She didn’t wait to hear their corrections. Jacksonshouldbe there, she thought, moving on to the next group of people. He ought to be schmoozing and rubbing elbows, participating in the ancient rituals, leaving his judgment and the stick that lived up his ass at the door . . . but this wasn’t his party, and that wasn’t her business. One group of people turned into two, then three, on and on, the same tired gossip, identical masks, all blurring together until she was finally able to ascend the stone staircase, pushing through the crowd at the open, gilded doors.
The interior ballroom was similarly populated with circles of clucking hens and circling servers, but she knew it would not stay that way for long. Soon the altar space would be thick with incense and smoke. The music, which was currently so courtly and mild, would escalate slowly, gradually beginning to rise in intensity, nearly without notice. A drumbeat that would seem to thunder in her chest until her heart had absorbed its rhythm would keep the crowd in thrall as the wolves entered — as they ran, as the women in their path shrieked, skins striking skin, hands fitting against the curve of hips, cocks slipping between parted thighs like puzzle pieces slotting together. For now, though, the music was sedate, matching the elbow-rubbing that took place amongst this crowd of the well-heeled elite.

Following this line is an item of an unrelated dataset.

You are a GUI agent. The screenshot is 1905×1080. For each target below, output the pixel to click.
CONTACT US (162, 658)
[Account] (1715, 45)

A slow scan of the room showed her where the altar space was set up and the doorways through which the wolves would enter. And there, along the far left wall, she saw him on a raised platform separated from the crowd by a gilded railing. The evening’s host.
He was tall and impossibly broad, with wide shoulders, heavy with muscle, a brick wall of a wolf. The definition of tall, dark, and handsome, at least she had always thought so, his square jaw and firm chin providing a striking profile, even with the black domino mask concealing the top portion of his face. The golden railing kept him separated from the rabble in an aloof bubble in the midst of what looked like a heated conversation with several other men.
“That’s one of the Hemmings,” hissed the woman who had sidled up to where she stood, following Vanessa’s line of sight. Human, from the smell of her, one of the seat fillers. Bursting with recently acquired knowledge and overeager to share, Vanessa thought, a suspicion the girl all but confirmed as she plowed on. “He’s the host. And I think that might be one of his brothers behind him. And the short one is Hasty Harland. No, wait. That’s not it. Harland Hast—”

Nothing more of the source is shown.